Wednesday, 2 January 2008

For Your Consideration



There's something about For Your Consideration that just doesn't work. Christopher Guest films are usually immense fun combining quirky characters with mundane situations such as dog shows and community theatre. The acting troupe that appears in them is also universally excellent at both comic acting and improvisation.

With For Your Consideration we have a slightly higher concept for the setting, Hollywood, and in particular the making of a shoddy film that has Oscar buzz connected to it. As for the characters, most are pretty ordinary. There are no Gerry Flecks with his two left feet in For Your Consideration. Rather there's a collection of journeyman actors, the older ones never that good at their craft and bitter and disappointed that their dreams never quite came true, the younger ones clearly starting out on that same path. The other characters are given so little time that even if there is quirky potential, Guest's awful director Jay Berman, John Michael Higgin's clearly unstable Corey Taft, it ultimately ends up unfulfilled.

Another problem lies in that some of the best comic performers in the group are left with minimal screen time. Jennifer Coolidge, Jim Piddock, Ed Begley Jr. and Michael McKean are barely seen, Piddock and McKean's characters are utterly forgettable, while Begley gets left with the gay makeup artist, a one-note, lazy creation. In Whitney Coolidge has to play the same character she did in Best In Show and A Mighty Wind, so while there are some excellent moments from her, we've seen it all before.

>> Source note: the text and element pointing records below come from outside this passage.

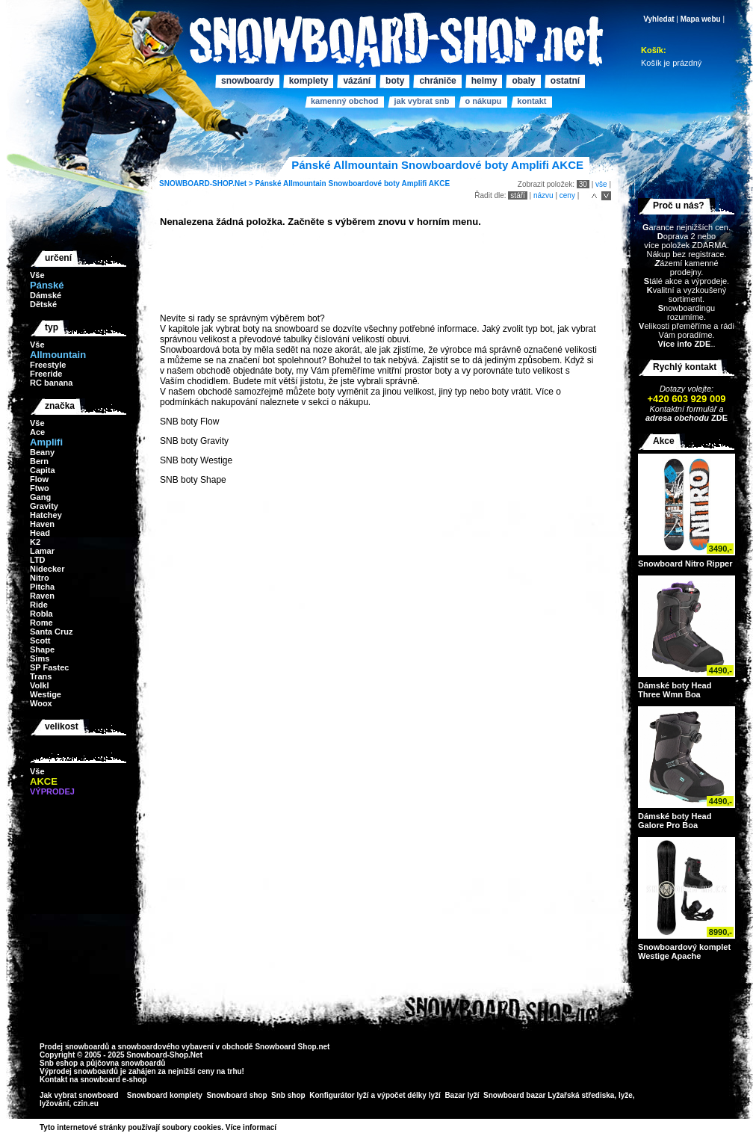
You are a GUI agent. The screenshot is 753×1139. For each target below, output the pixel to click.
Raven (42, 595)
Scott (40, 640)
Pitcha (42, 586)
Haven (42, 523)
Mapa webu (701, 19)
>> (281, 1127)
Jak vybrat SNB (421, 100)
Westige (45, 694)
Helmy (484, 80)
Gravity (44, 505)
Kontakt (531, 100)
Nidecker (47, 568)
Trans (41, 676)
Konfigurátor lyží (338, 1095)
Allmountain (304, 183)
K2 (35, 541)
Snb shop (288, 1095)
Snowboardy (247, 80)
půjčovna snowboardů (125, 1063)
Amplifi (414, 183)
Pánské (268, 183)
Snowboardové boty (364, 183)
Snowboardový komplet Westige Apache (684, 951)
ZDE (718, 417)
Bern (39, 461)
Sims (39, 658)
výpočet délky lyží (409, 1095)
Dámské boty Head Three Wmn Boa (674, 690)
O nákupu (483, 100)
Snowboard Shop (285, 1047)
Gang (40, 497)
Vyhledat (658, 19)
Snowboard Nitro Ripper (685, 563)
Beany (42, 452)
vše (601, 184)
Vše (37, 275)
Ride (39, 604)
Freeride (46, 373)
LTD (38, 559)
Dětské (43, 304)
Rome (41, 622)
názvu (543, 195)
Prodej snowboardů (75, 1047)
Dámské (45, 295)
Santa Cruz (51, 631)
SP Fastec (49, 667)
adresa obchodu (677, 417)
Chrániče (437, 80)
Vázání (357, 80)
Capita (42, 470)
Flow (39, 479)
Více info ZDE (683, 343)
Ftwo (39, 488)
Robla (41, 613)
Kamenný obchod (344, 100)
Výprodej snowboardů (79, 1071)
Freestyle (48, 364)
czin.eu (86, 1103)
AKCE (439, 183)
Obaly (523, 80)
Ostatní (565, 80)
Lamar (42, 550)
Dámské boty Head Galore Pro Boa (674, 821)
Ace (37, 431)
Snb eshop (59, 1063)
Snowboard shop (236, 1095)
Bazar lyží (461, 1095)
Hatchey (46, 514)
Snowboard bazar (514, 1095)
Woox (41, 703)
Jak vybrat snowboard (80, 1095)
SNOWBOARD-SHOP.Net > (207, 183)
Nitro (39, 577)
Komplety (309, 80)
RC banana (51, 382)
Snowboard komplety (164, 1095)
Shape (42, 649)
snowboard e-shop (113, 1079)
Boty (394, 80)
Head (40, 532)
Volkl (39, 685)
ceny (567, 195)
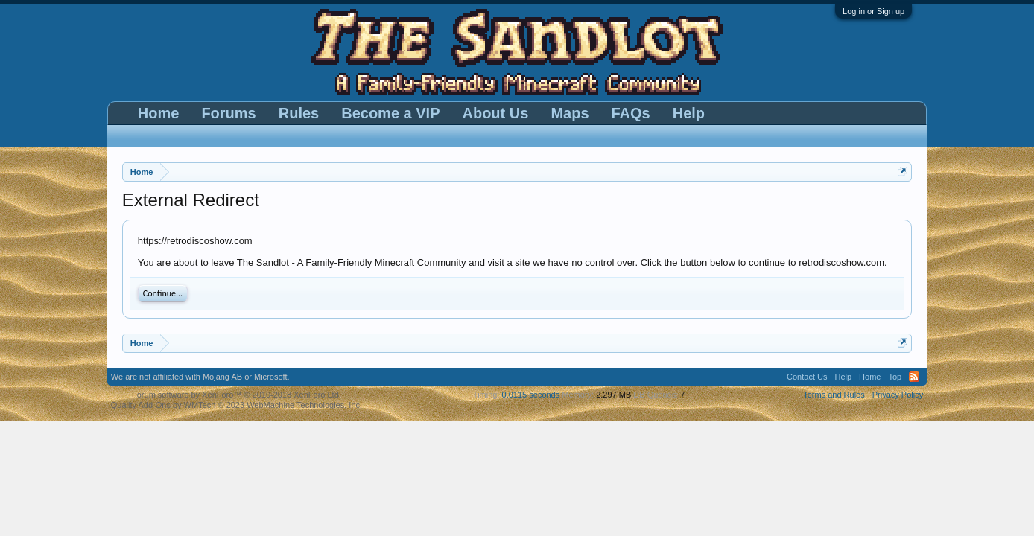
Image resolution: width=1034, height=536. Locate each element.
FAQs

Thankfully there's the, what Guest calls, the "Willard Factor". Fred Willard again steals the show as the presenter of an E!-type programme, along with the wonderful Jane Lynch. These two are such expert performers that they play off of each other brilliantly. Their scenes are the funniest of the movie. Also with the more serious storyline about jaded actors having their hopes raised by internet buzz Catherine O'Hara, Harry Shearer and Parker Posey are all excellent. Much had been made about the casting of Ricky Gervais, but he is completely forgettable thanks to, as he admits himself, being poor with improvisation. the inspired casting of a British stand-up comes in the form of Nina Conti. She's only in the film about three minutes, but thanks to the fact that she is playing a weather girl with a monkey puppet, which is actually her stand-up act, she injects the bizarre so obviously missing from the film. She is a riot because she's allowed to do her own thing. In the deleted scenes on the DVD she is given two scenes where she does just that to an even greater extent than she does in the film. The second is about five minutes of her just performing with the monkey puppet to camera. It's easily the funniest thing on the whole package.

And it is in these deleted scenes the real problem with For Your Consideration is brought to the forefront. They turn out to be funnier than pretty much anything actually in the film. The reason for this is that like previous films from Christopher Guest the performers are allowed to just let go. He turns the camera on and they improvise. Too often during the actual film this does not happen. It's telling that Guest claims to have spent a year editing For Your Consideration. The result is that the film is too tight. Guest's movies tend to benefit from being loose affairs, allowing the performers room to create, this is evident with the success of Guest influenced Knocked Up. It appears that Guest has tried too hard with For Your Consideration. Fair play to him for maybe having the desire to do something different but this is not a big enough step away from his other stuff, rather it just plays like a mis-step version of the usual type of film he makes. As it stands For Your Consideration just isn't funny enough.